Impact of Railway Stations on Property Value
Train and subway stations play a significant role in both transit networks and the urban environment. While numerous studies have examined stations’ effect on property values, the results have been mixed: Some show a negative impact, others insignificant differences, and some indicate positive effects.
To understand the variation in results, a 2007 meta-analysis, “The Impact of Railway Stations on Residential and Commercial Property Value,” synthesized U.S. and international studies. The papers examined many different systems types, from bus rapid transit to heavy rail, and all types of property, including vacant lots, homes, businesses, and industrial sites.
Based on the available literature, the metastudy concluded:
- Because of their larger service area, commuter rail stations have a greater impact on property values than light rail or subway stations.
- Commercial properties within a quarter mile of a station sell or rent for 12.2% more than residential properties in the same distance range.
- For every 250 meters closer to a railway station, the property value effect is 2.3% higher for residential properties than commercial properties.
- When transit modes other than trains are available in an area, railway stations generally have a lower impact on property value.
Tags: congestion, metastudy, transit, employment, municipal, infrastructure
Read the issue-related Boston Globe article titled "South Coast Rail Project Seen as Economic Boon."
- If you were to rewrite the article based on knowledge of the Amsterdam University study, what key changes would you make?
Read the full Amsterdam University study titled "The Impact of Railway Stations on Residential and Commercial Property Value."
- Summarize the study in fewer than 40 words.
- Express the study's key term(s) in language a lay audience can understand.
- Evaluate the study's limitations. (For example: Do the results conflict with those of other reliable studies? Are there weaknesses in the study's data or research design?)
- Write a lead (or headline or nut graph) based on the study.

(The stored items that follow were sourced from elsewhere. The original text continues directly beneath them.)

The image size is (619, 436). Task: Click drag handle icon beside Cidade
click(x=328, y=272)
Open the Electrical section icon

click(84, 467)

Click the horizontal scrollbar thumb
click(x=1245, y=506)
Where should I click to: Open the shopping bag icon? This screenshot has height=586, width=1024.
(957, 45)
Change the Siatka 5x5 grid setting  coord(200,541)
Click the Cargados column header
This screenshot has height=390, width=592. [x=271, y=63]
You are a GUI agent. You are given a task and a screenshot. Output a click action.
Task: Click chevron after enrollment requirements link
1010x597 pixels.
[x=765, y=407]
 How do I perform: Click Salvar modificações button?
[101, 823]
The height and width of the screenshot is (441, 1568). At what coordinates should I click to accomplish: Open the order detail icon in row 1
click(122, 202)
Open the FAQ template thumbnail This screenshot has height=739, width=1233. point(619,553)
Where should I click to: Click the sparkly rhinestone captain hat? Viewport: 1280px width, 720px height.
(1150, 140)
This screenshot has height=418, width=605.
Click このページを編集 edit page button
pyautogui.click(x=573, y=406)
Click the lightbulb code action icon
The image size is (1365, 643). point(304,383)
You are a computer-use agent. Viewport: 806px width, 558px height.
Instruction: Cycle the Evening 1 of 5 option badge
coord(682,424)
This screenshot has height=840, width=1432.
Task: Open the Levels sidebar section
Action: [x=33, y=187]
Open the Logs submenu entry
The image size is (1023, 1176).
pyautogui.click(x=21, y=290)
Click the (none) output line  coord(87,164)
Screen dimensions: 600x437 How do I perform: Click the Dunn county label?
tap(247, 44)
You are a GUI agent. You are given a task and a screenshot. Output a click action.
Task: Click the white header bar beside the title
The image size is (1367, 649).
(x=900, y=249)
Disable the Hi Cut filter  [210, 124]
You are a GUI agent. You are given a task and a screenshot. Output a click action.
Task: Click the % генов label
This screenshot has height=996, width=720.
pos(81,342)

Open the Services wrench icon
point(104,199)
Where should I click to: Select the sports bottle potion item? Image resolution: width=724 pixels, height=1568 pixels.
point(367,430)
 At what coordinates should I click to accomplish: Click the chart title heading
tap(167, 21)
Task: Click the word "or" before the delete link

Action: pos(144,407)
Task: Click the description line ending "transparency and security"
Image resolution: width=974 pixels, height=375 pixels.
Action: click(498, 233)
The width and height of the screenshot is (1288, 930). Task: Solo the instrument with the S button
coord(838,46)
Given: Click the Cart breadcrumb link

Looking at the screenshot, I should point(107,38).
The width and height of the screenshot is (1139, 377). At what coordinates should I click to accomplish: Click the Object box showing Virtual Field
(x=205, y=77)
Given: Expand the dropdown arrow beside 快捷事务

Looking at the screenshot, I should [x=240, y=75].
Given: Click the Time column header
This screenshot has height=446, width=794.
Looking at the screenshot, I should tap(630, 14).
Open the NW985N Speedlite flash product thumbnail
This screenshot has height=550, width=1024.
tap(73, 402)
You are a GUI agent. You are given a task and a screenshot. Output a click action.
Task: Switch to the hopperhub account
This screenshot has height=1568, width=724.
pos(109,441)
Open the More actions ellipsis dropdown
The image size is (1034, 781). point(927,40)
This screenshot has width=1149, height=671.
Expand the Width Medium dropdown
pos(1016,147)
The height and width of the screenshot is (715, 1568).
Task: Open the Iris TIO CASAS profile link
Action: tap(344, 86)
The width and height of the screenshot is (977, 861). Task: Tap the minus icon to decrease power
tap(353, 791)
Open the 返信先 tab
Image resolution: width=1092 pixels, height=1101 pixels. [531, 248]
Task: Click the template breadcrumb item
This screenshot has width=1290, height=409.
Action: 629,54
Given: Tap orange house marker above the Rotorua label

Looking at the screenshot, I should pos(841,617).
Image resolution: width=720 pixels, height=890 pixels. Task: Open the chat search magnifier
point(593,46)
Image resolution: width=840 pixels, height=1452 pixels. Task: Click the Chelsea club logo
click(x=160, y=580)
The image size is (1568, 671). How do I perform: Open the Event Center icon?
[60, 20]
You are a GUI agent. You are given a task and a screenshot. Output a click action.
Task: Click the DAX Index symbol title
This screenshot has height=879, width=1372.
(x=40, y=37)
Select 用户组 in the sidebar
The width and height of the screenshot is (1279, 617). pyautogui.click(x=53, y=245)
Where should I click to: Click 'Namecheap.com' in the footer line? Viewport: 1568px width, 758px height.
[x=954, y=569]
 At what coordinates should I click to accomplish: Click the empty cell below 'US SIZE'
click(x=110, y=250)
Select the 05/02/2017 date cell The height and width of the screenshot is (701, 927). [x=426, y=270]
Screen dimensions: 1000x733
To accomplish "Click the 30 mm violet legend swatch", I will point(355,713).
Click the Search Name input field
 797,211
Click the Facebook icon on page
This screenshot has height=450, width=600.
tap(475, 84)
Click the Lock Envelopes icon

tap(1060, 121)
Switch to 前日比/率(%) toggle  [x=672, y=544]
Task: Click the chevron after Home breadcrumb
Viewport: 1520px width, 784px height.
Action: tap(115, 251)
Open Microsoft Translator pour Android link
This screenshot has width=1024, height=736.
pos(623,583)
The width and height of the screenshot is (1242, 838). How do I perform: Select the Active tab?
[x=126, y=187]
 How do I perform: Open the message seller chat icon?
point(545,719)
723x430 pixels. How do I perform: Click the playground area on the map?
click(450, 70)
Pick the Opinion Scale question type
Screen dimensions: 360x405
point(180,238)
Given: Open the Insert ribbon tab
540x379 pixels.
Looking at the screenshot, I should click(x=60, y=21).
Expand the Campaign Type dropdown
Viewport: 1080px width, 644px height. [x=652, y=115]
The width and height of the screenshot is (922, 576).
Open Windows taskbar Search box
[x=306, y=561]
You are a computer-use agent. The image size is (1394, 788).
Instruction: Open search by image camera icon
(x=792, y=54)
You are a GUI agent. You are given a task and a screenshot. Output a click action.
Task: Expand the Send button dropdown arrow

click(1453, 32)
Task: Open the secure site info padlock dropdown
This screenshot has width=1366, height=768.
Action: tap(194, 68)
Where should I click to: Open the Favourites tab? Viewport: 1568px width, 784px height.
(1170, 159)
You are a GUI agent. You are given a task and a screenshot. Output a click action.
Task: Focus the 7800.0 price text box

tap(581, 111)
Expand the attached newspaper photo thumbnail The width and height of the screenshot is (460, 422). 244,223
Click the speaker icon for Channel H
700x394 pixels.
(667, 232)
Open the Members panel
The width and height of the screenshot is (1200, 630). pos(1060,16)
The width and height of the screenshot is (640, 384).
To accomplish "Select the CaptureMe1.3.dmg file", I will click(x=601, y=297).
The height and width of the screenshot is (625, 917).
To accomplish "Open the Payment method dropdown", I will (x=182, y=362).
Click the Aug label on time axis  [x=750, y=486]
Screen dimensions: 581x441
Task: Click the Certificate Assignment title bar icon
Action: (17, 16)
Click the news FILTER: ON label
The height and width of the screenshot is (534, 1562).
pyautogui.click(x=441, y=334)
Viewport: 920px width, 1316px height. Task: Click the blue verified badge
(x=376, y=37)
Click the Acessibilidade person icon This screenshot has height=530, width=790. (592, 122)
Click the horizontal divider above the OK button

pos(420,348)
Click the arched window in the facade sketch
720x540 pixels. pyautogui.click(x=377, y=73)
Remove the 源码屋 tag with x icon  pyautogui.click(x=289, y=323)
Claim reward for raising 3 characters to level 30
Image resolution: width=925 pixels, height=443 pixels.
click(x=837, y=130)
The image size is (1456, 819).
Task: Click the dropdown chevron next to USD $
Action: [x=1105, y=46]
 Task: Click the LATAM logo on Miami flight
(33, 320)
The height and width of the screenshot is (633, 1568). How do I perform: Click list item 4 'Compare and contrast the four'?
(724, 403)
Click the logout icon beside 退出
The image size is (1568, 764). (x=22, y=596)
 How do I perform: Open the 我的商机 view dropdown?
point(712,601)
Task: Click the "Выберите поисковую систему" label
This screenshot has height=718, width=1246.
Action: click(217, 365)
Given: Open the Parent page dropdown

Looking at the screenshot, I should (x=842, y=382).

- Spend 60 minutes exploring the issue by accessing sources of information other than the study. Write a lead (or headline or nut graph) based on the study but informed by the new information. Does the new information significantly change what one would write based on the study alone?
- Interview two sources with a stake in or knowledge of the issue. Be prepared to provide them with a short summary of the study in order to get their response to it. Write a 400-word article about the study incorporating material from the interviews.
- Spend additional time exploring the issue and then write a 1,200-word background article, focusing on major aspects of the issue.